Power-electronics-based online signaling techniques and their applications to power systems

The application of power electronics to power systems to facilitate the transmission or conversion of electric energy has been well known. This thesis reviews a different type of application in which power electronics circuits are deployed in power systems to create small but discernible signals online. These signals are utilized for communication, online monitoring, fault diagnosis and other information-oriented purposes. These power-electronics-based online signaling techniques have many potential applications in power systems. This thesis identifies a thyristor-based circuit named "zero-crossing-distortion" as a representative of these techniques, and applies it to solve the following three challenging problems.;Islanding detection of distributed generators (DGs) is a significant technical barrier for the emerging DG industry. This thesis proposes an innovative solution scheme based on power line communication. The scheme broadcasts a signal from a substation to downstream DGs by using the distribution feeders as the signal paths. A DG is considered as islanded if it cannot sense the signal.
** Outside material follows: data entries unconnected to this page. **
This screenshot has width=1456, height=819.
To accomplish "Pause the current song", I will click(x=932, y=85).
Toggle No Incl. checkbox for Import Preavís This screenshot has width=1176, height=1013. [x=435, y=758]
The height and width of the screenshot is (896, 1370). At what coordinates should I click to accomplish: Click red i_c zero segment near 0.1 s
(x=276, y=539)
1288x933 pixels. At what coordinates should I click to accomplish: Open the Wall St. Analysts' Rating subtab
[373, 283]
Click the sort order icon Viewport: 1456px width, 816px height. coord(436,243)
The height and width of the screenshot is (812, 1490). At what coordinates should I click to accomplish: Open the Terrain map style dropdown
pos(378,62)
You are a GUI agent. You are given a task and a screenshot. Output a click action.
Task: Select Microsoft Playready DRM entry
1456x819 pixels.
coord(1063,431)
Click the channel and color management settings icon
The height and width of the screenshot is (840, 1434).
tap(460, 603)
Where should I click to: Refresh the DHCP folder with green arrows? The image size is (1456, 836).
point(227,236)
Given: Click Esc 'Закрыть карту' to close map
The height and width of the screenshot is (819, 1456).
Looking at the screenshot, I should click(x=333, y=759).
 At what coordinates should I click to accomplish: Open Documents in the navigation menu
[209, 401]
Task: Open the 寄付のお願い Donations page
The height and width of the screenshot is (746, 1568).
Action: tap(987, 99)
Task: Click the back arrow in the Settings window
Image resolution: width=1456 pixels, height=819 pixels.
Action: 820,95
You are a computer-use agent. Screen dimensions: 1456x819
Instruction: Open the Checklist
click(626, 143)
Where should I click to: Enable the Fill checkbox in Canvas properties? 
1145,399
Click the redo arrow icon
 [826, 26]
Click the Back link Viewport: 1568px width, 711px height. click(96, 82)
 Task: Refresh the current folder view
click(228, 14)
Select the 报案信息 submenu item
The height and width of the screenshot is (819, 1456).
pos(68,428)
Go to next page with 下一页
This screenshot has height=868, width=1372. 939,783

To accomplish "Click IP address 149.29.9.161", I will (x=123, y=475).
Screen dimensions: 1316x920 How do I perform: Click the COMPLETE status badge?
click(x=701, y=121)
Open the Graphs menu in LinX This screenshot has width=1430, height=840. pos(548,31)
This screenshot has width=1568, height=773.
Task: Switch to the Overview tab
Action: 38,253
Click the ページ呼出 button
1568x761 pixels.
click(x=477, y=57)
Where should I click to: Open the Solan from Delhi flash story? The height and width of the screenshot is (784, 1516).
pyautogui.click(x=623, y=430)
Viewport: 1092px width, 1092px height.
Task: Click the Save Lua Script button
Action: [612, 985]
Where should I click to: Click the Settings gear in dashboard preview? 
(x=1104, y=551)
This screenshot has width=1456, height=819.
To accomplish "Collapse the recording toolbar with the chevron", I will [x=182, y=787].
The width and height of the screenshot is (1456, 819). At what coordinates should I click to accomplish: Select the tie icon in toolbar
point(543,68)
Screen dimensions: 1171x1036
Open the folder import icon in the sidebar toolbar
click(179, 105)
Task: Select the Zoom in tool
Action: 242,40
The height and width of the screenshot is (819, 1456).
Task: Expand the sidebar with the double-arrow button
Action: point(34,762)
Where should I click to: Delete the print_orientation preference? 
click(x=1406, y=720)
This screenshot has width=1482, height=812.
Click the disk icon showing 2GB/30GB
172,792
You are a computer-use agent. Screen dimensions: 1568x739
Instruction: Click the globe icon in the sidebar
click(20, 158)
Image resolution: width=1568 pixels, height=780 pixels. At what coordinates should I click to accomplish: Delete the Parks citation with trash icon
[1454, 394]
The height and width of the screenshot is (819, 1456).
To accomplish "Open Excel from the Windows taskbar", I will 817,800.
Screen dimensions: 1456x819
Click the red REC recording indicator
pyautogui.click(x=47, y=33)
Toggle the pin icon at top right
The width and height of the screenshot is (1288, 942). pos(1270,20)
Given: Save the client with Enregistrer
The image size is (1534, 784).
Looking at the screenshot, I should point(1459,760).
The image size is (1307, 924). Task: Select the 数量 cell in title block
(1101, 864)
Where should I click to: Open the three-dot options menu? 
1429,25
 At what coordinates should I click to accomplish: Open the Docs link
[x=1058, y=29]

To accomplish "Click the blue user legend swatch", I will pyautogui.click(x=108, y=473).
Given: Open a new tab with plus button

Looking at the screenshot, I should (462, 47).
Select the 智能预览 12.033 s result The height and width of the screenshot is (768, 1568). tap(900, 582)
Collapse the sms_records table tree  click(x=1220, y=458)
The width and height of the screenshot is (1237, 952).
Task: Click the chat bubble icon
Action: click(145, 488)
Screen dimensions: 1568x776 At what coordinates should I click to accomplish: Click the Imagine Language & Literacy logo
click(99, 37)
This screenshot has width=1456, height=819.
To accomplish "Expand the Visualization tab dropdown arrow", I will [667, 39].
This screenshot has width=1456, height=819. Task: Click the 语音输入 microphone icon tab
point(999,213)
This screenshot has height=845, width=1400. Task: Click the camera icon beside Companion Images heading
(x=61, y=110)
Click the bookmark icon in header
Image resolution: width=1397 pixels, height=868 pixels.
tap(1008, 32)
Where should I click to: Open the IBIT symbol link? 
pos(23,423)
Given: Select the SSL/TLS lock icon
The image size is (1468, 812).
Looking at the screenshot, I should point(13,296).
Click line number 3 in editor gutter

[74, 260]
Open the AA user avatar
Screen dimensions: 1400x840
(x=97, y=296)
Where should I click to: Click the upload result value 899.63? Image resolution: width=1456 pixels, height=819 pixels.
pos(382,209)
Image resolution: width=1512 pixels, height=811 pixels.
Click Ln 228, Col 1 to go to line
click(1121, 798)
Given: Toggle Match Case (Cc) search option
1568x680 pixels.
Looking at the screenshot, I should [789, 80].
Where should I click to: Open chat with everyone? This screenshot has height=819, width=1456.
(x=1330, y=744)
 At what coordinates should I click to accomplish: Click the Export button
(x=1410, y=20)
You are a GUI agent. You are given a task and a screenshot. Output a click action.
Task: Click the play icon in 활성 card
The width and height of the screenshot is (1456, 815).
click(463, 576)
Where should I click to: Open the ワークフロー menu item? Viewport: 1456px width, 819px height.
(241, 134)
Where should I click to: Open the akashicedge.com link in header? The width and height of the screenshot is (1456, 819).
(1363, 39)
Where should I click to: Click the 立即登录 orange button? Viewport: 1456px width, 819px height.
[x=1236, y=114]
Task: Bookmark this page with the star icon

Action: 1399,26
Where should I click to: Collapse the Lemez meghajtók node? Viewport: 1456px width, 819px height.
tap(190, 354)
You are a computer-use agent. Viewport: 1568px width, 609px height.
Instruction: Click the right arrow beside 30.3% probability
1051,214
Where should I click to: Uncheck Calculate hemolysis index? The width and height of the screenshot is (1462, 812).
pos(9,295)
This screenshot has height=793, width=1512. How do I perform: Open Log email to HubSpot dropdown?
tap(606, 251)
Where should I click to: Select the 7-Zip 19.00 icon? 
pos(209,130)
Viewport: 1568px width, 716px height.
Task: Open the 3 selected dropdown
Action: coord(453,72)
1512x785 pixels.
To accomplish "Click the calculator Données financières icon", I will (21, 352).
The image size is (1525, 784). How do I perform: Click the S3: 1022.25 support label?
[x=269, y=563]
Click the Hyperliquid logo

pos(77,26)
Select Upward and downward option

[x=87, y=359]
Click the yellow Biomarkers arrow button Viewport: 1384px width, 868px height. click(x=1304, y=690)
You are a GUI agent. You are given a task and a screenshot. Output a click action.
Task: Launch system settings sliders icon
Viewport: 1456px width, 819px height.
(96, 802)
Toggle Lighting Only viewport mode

The zero-crossing-distortion technique is adopted to generate the signals. The signal generation device can also be located downstream of the substation at, for example, the upstream of an area with many DG installations to improve the flexibility in implementation. The proposed schemes have been verified through laboratory and field tests.;This thesis then presents an effective and easy-to-implement method for measuring power system harmonic impedances. The zero-crossing-distortion technique is utilized to create controlled short-circuits at the measurement point, producing currents and voltage disturbances for measuring the system impedance. The strength of the disturbance is controlled so that it can support precise measurement without causing power quality problems. The method can be implemented into a portable device for low voltage applications.;This thesis also investigates a method for identifying a line experiencing a single-phase grounded fault in noneffectively grounded systems. Faulted line identification in such systems is very difficult due to the small magnitudes of fault currents. The proposed method temporarily grounds the system and creates a fault current large enough for identifying the faulted line and yet small enough not to cause system problems. Lab experiments verified the effectiveness of the proposed method.